Accordingly, 2B Technologies, Inc. developed another approach, a so-called “Folded Tubular Photometer” (e.g., 2B Technologies, Inc.'s Model 405 nm NO2/NO/NOx Monitor), for measurements of a pollutant or other species in a gas such as air. This type of device uses modular mirror cubes in combination with modular tubular detection cells, which allow the light path to be folded and make it compact enough for a several-meters-long detection cell to fit into a conventional rack-mount-sized or smaller enclosure (rack-mount is a common term in the art meaning the equipment will fit in a conventional electronic rolling rack having 19-in wide slots). Further, this approach makes it possible to reduce the cell volume and therefore also the flush times significantly, compared with the White cell described above. Typically, tubular detection cells were used with a 3/16 in (0.476 cm) inner diameter (i.d.) such that a 2-m long path length has a calculated volume of only ˜35.6 cm3. Thus, the time for one flush at a flow rate of 1.8 L/min (30 cm3/s) is only 35.6/30=1.2 s. The time for a molecule to diffuse across the inner diameter of the tubular detection cell is calculated to be ˜0.5 s, and therefore, nearly plug flow results and only one or two flush times are required to achieve greater than 99% complete flushing of the previous contents of the detection volume. This allows a new I or Io measurement to be made once every 5 s or less, and because those measurements are made close together in time, variations in the lamp intensity between measurements is small. As a result, higher precision can be achieved than in a White or Herriott cell of the same path length. With Folded Tubular Photometers, measurements of ambient concentrations of NO2, SO2 and black carbon by direct absorbance in the gas phase thus become feasible.

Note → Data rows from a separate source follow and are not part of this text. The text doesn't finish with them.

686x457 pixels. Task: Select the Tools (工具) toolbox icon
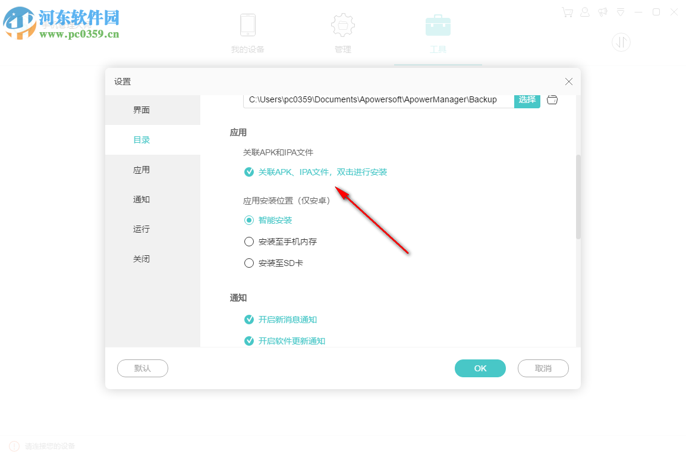pyautogui.click(x=438, y=25)
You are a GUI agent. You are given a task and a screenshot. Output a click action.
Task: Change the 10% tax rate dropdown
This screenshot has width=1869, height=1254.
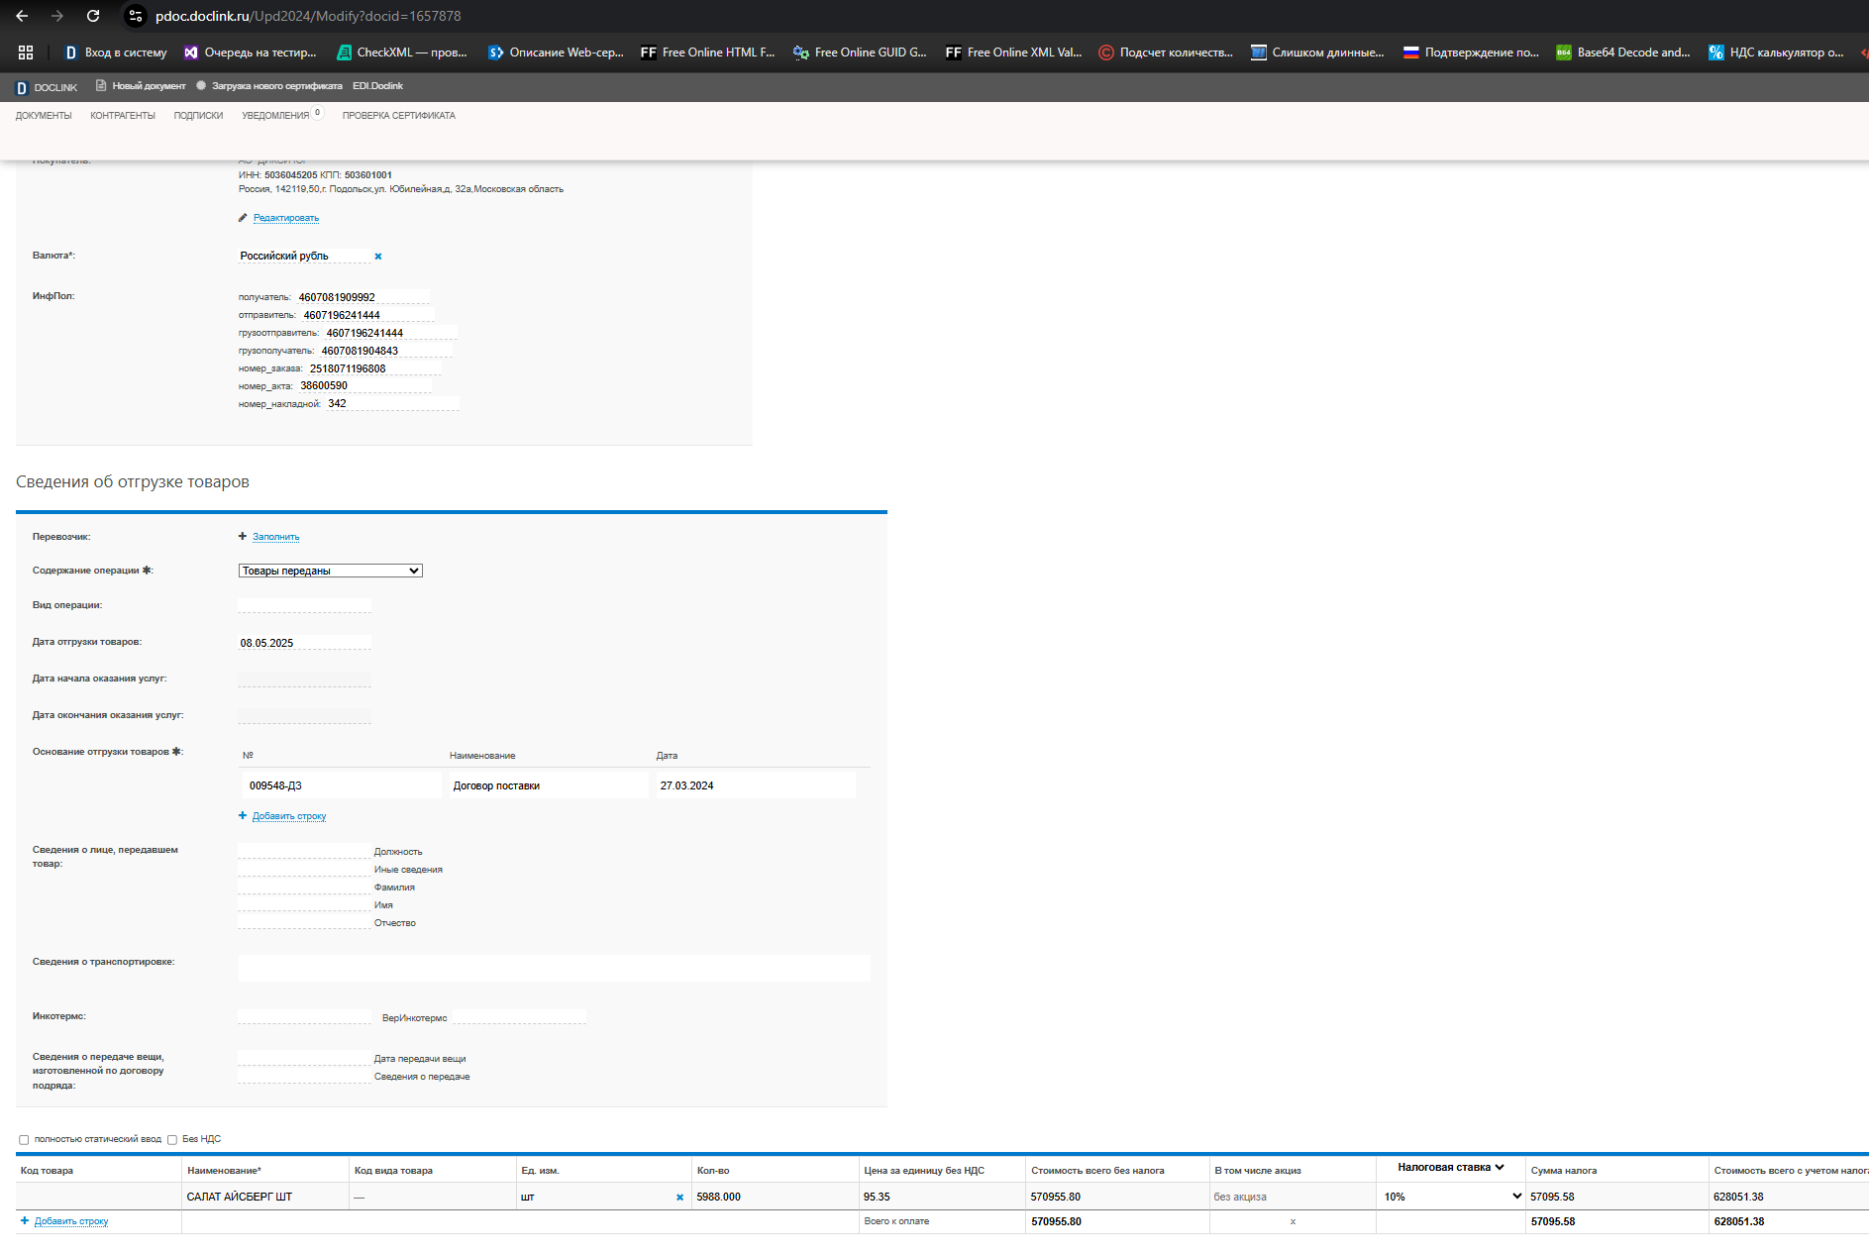click(1452, 1197)
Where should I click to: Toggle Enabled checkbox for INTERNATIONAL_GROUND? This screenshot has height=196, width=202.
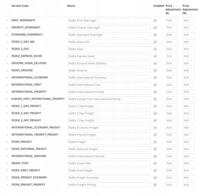155,156
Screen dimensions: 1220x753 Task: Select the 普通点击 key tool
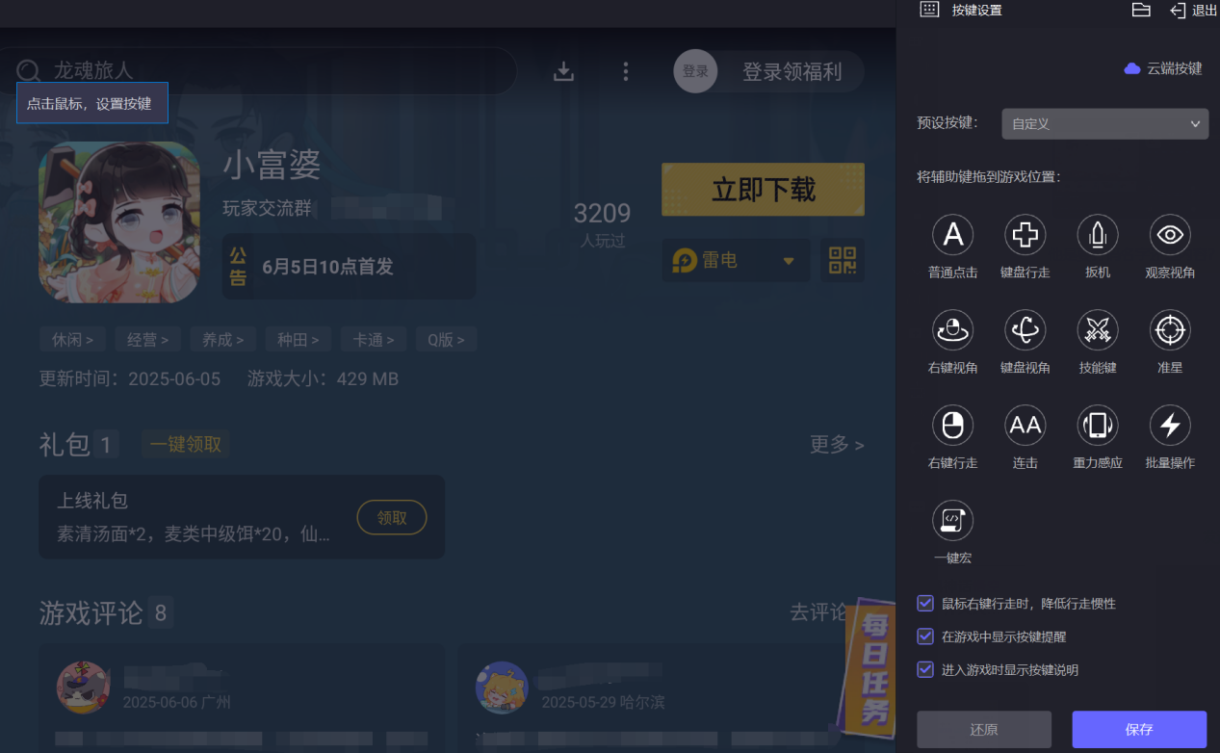point(952,234)
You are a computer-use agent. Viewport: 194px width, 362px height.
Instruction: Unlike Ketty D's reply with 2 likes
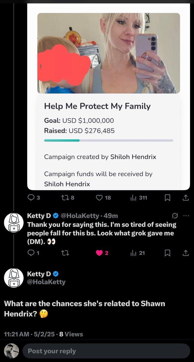tap(100, 253)
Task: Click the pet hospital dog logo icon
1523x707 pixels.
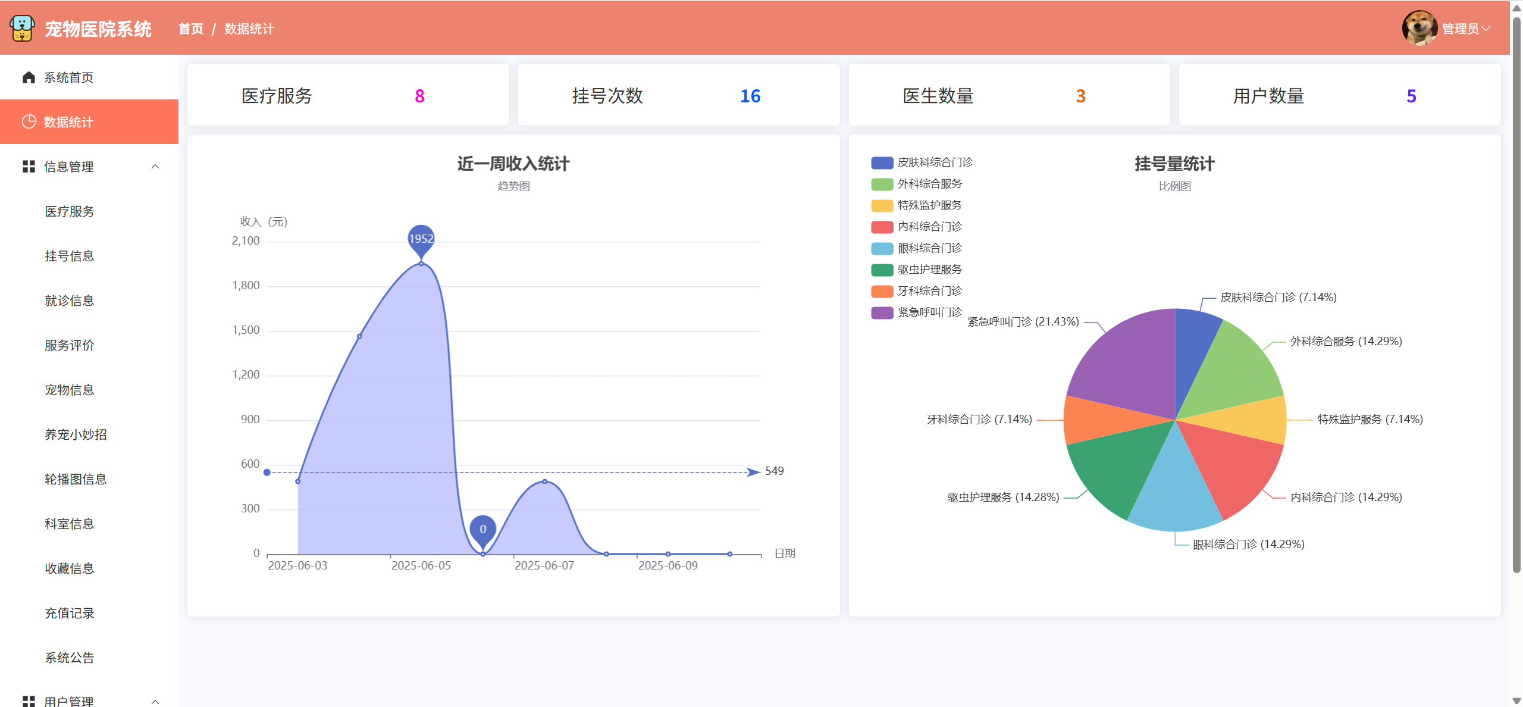Action: point(23,28)
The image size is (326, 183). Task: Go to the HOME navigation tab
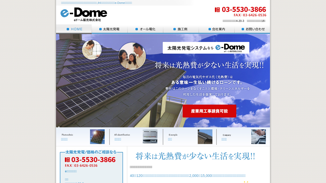[x=74, y=29]
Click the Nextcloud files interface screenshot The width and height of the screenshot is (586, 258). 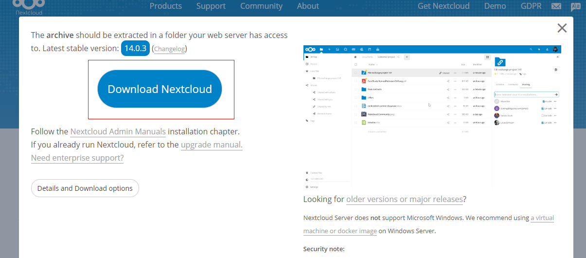[x=432, y=119]
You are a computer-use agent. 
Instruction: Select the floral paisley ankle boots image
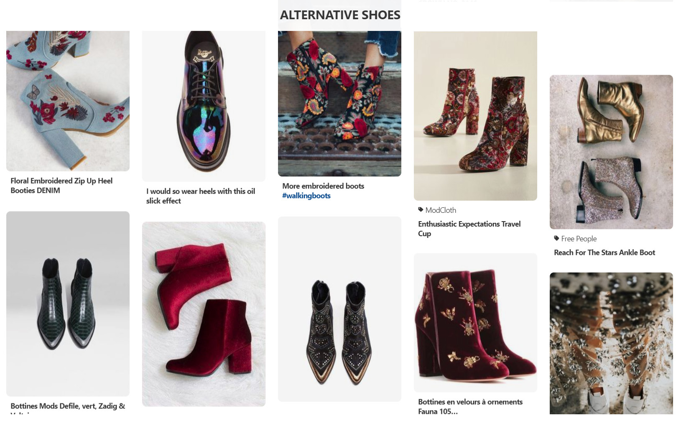click(339, 102)
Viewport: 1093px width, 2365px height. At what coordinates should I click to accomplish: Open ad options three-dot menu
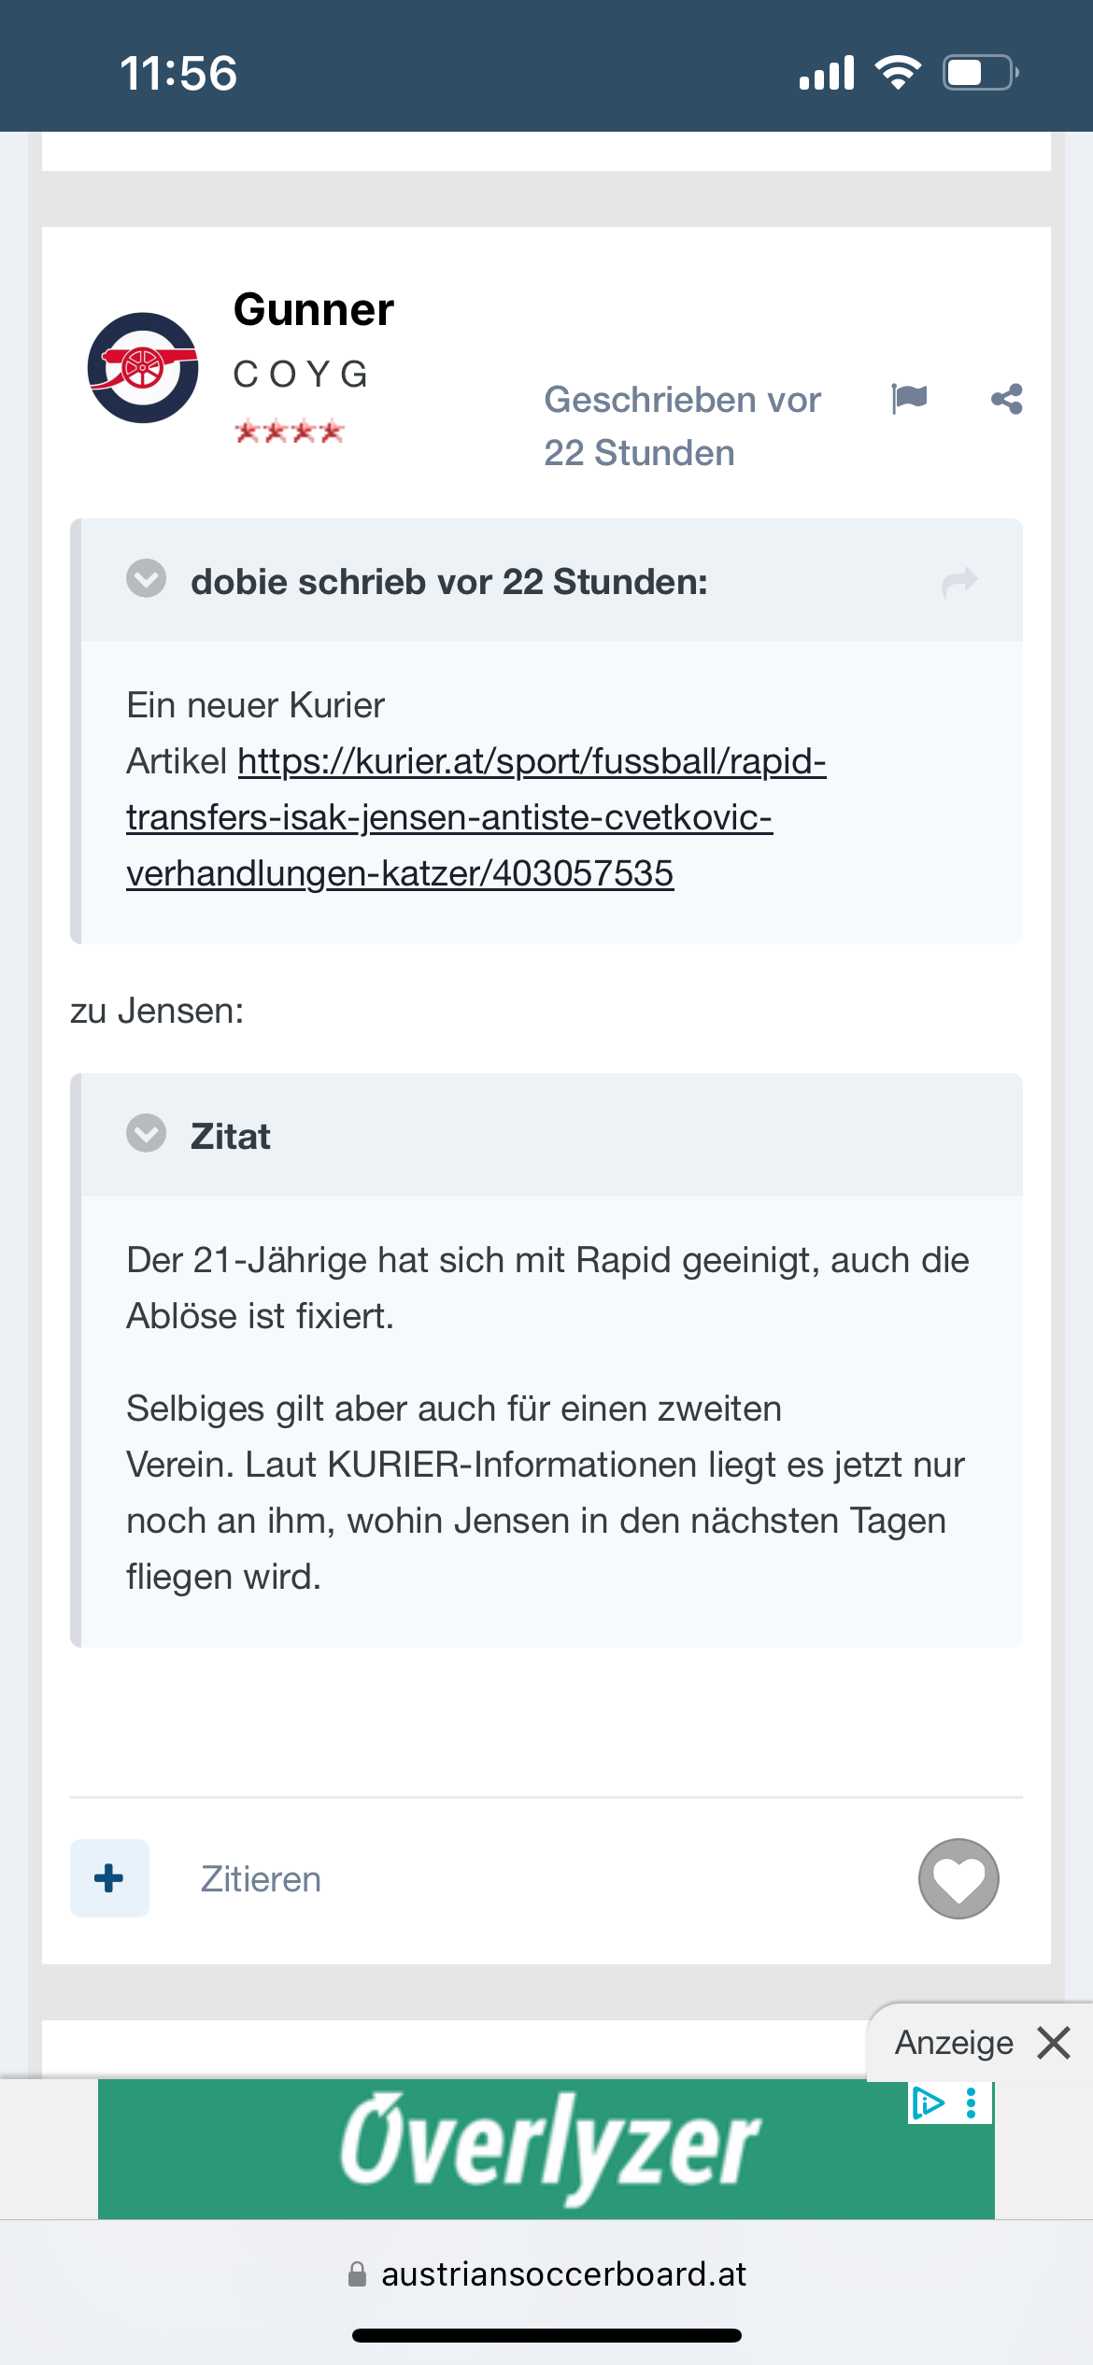pos(972,2103)
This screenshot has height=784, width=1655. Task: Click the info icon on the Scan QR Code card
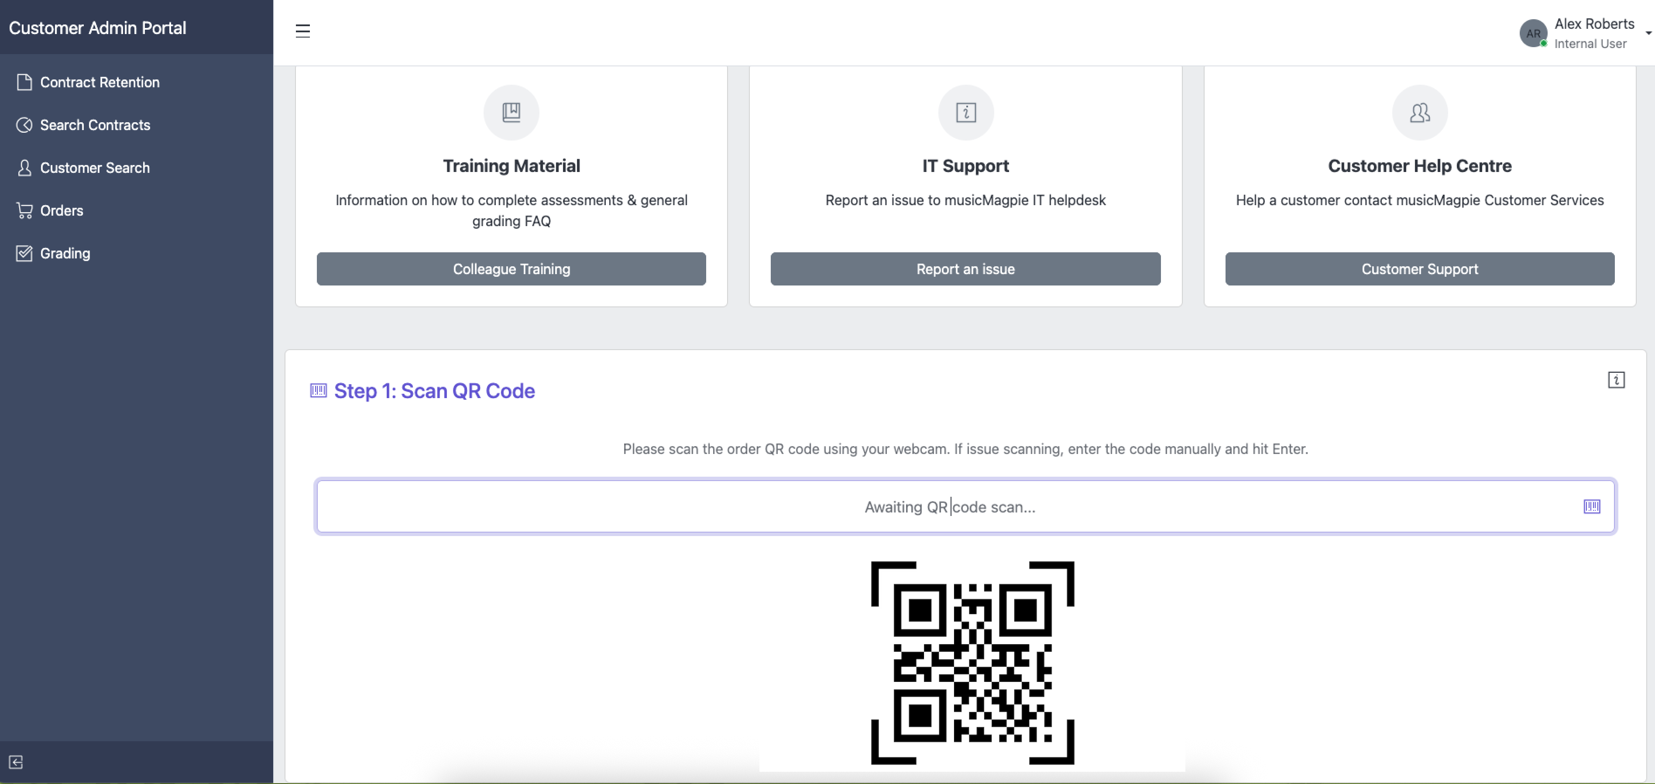[1617, 379]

In addition to increasing precision by allowing measurements of I and Io close in time, the low-volume Folded Tubular Photometer allows rapid measurements of both NO2 and NO within the same instrument and temporally separated by only a few seconds. NO is measured by addition of ozone to convert NO to NO2 with near 100% conversion by the reaction:NO+O3→NO2+O2  (3)Subsequent measurement of the increase in NO2 concentration upon addition of ozone provides a highly accurate measurement of NO. Alternative commercially-available methods based on absorbance such as cavity attenuated phase shift spectroscopy (CAPS) (Kebabian et al., 2005) measure NO2 but not NO, most likely because a large cavity (detection cell) is required that cannot be rapidly flushed with the practical flow rates of 1-3 L/min employed.
However, in attempting to use such low-volume, long-path tubular detection cells, including with the light beam folded using mirrors or unfolded, substantial errors were consistently encountered in the concentration of analytes determined from the I and Io measurements compared to known values of the sample gas. For example, an error of ˜50 ppb was typically found in the measurement of NO2 at a flow rate of ˜1.8 L/min through a Folded Tubular Photometer having a path length of ˜2 m and cell volume ˜35.6 cm3. Therefore, despite the expected benefits of the Folded Tubular Photometer over the state of the art discussed above, the measurement errors obtained rendered this approach unacceptable for applications requiring accurate measurements of pollutants in a sample gas.
The foregoing examples of the related art and limitations therewith are intended to be illustrative and not necessarily exclusive. Other limitations of the related art will become apparent to those of skill in the art upon a reading of the specification and a study of the drawings.